TASK DIRECTIONS:
Could you return every record below exactly as it is written?

RECORDS:
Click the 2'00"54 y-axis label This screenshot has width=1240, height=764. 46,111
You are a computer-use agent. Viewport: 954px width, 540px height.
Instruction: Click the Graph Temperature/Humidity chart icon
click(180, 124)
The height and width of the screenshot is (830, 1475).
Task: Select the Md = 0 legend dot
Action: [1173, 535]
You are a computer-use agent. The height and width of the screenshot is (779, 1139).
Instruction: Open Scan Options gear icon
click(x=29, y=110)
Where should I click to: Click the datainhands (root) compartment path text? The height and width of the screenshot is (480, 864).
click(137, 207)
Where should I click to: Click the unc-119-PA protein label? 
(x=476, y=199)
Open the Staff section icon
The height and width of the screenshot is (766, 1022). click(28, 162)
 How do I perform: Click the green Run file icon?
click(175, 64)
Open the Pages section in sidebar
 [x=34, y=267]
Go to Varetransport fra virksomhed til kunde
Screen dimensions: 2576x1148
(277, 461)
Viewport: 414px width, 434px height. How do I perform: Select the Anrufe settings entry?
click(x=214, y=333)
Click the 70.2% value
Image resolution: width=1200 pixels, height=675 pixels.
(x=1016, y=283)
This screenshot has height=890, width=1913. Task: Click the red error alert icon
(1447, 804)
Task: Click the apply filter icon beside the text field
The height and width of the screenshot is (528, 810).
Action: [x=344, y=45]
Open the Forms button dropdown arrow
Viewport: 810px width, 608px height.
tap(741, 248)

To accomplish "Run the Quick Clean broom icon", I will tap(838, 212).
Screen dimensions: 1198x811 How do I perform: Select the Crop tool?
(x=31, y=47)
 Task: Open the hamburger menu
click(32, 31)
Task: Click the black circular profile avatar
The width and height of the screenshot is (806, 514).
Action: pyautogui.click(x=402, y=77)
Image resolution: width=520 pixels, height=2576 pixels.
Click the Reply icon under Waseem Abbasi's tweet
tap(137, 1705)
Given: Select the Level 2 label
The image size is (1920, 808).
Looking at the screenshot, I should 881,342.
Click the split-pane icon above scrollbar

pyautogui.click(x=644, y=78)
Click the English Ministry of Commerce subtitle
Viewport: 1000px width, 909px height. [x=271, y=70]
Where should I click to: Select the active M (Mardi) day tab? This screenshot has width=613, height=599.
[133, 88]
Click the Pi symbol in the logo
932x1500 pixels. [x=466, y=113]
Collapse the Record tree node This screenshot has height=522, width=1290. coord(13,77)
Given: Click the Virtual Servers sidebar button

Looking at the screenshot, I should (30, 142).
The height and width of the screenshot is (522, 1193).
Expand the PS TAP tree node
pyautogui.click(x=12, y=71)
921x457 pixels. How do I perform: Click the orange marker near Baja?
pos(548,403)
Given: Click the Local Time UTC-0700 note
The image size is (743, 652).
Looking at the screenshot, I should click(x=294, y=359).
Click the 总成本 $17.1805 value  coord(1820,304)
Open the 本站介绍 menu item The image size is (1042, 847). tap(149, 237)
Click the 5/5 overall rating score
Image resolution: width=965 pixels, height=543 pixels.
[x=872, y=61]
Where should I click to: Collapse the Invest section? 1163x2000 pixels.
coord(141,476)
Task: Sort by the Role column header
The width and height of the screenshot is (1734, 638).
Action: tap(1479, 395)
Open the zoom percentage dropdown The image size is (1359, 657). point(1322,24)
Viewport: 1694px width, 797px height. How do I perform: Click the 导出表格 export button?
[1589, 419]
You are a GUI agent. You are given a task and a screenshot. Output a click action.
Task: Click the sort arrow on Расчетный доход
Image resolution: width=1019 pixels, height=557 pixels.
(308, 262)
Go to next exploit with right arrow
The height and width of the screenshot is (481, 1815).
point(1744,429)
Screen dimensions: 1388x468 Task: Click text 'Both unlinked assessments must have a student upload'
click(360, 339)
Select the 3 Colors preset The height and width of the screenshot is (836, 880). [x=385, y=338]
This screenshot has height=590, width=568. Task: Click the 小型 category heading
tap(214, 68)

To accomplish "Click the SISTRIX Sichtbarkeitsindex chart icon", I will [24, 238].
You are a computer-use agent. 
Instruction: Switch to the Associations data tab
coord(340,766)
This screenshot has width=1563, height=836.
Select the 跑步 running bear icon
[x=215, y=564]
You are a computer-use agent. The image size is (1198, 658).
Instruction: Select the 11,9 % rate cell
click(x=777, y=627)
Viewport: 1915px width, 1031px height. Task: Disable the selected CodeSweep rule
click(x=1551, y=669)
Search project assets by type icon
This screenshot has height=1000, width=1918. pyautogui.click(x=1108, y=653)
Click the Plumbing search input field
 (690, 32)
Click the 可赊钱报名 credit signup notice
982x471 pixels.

ANSWER SPACE:
Click the 2'00"54 y-axis label This screenshot has width=1240, height=764. 46,111
You are a computer-use agent. Viewport: 954px width, 540px height.
Instruction: Click the Graph Temperature/Humidity chart icon
click(180, 124)
The height and width of the screenshot is (830, 1475).
Task: Select the Md = 0 legend dot
Action: [1173, 535]
You are a computer-use agent. The height and width of the screenshot is (779, 1139).
Instruction: Open Scan Options gear icon
click(x=29, y=110)
Where should I click to: Click the datainhands (root) compartment path text? The height and width of the screenshot is (480, 864).
click(137, 207)
Where should I click to: Click the unc-119-PA protein label? 
(x=476, y=199)
Open the Staff section icon
The height and width of the screenshot is (766, 1022). click(28, 162)
 How do I perform: Click the green Run file icon?
click(175, 64)
Open the Pages section in sidebar
 [x=34, y=267]
Go to Varetransport fra virksomhed til kunde
Screen dimensions: 2576x1148
(277, 461)
Viewport: 414px width, 434px height. How do I perform: Select the Anrufe settings entry?
click(x=214, y=333)
Click the 70.2% value
Image resolution: width=1200 pixels, height=675 pixels.
(x=1016, y=283)
This screenshot has height=890, width=1913. Task: Click the red error alert icon
(1447, 804)
Task: Click the apply filter icon beside the text field
The height and width of the screenshot is (528, 810).
Action: [x=344, y=45]
Open the Forms button dropdown arrow
Viewport: 810px width, 608px height.
tap(741, 248)

To accomplish "Run the Quick Clean broom icon", I will tap(838, 212).
Screen dimensions: 1198x811 How do I perform: Select the Crop tool?
(x=31, y=47)
 Task: Open the hamburger menu
click(32, 31)
Task: Click the black circular profile avatar
The width and height of the screenshot is (806, 514).
Action: pyautogui.click(x=402, y=77)
Image resolution: width=520 pixels, height=2576 pixels.
Click the Reply icon under Waseem Abbasi's tweet
tap(137, 1705)
Given: Select the Level 2 label
The image size is (1920, 808).
Looking at the screenshot, I should 881,342.
Click the split-pane icon above scrollbar

pyautogui.click(x=644, y=78)
Click the English Ministry of Commerce subtitle
Viewport: 1000px width, 909px height. [x=271, y=70]
Where should I click to: Select the active M (Mardi) day tab? This screenshot has width=613, height=599.
[133, 88]
Click the Pi symbol in the logo
932x1500 pixels. [x=466, y=113]
Collapse the Record tree node This screenshot has height=522, width=1290. coord(13,77)
Given: Click the Virtual Servers sidebar button

Looking at the screenshot, I should (30, 142).
The height and width of the screenshot is (522, 1193).
Expand the PS TAP tree node
pyautogui.click(x=12, y=71)
921x457 pixels. How do I perform: Click the orange marker near Baja?
pos(548,403)
Given: Click the Local Time UTC-0700 note
The image size is (743, 652).
Looking at the screenshot, I should click(x=294, y=359).
Click the 总成本 $17.1805 value  coord(1820,304)
Open the 本站介绍 menu item The image size is (1042, 847). tap(149, 237)
Click the 5/5 overall rating score
Image resolution: width=965 pixels, height=543 pixels.
[x=872, y=61]
Where should I click to: Collapse the Invest section? 1163x2000 pixels.
coord(141,476)
Task: Sort by the Role column header
The width and height of the screenshot is (1734, 638).
Action: tap(1479, 395)
Open the zoom percentage dropdown The image size is (1359, 657). point(1322,24)
Viewport: 1694px width, 797px height. How do I perform: Click the 导出表格 export button?
[1589, 419]
You are a GUI agent. You are given a task and a screenshot. Output a click action.
Task: Click the sort arrow on Расчетный доход
Image resolution: width=1019 pixels, height=557 pixels.
(308, 262)
Go to next exploit with right arrow
The height and width of the screenshot is (481, 1815).
point(1744,429)
Screen dimensions: 1388x468 Task: Click text 'Both unlinked assessments must have a student upload'
click(360, 339)
Select the 3 Colors preset The height and width of the screenshot is (836, 880). [x=385, y=338]
This screenshot has height=590, width=568. Task: Click the 小型 category heading
tap(214, 68)

To accomplish "Click the SISTRIX Sichtbarkeitsindex chart icon", I will [24, 238].
You are a computer-use agent. 
Instruction: Switch to the Associations data tab
coord(340,766)
This screenshot has width=1563, height=836.
Select the 跑步 running bear icon
[x=215, y=564]
You are a computer-use agent. The image size is (1198, 658).
Instruction: Select the 11,9 % rate cell
click(x=777, y=627)
Viewport: 1915px width, 1031px height. Task: Disable the selected CodeSweep rule
click(x=1551, y=669)
Search project assets by type icon
This screenshot has height=1000, width=1918. pyautogui.click(x=1108, y=653)
Click the Plumbing search input field
 (690, 32)
Click the 可赊钱报名 credit signup notice
982x471 pixels.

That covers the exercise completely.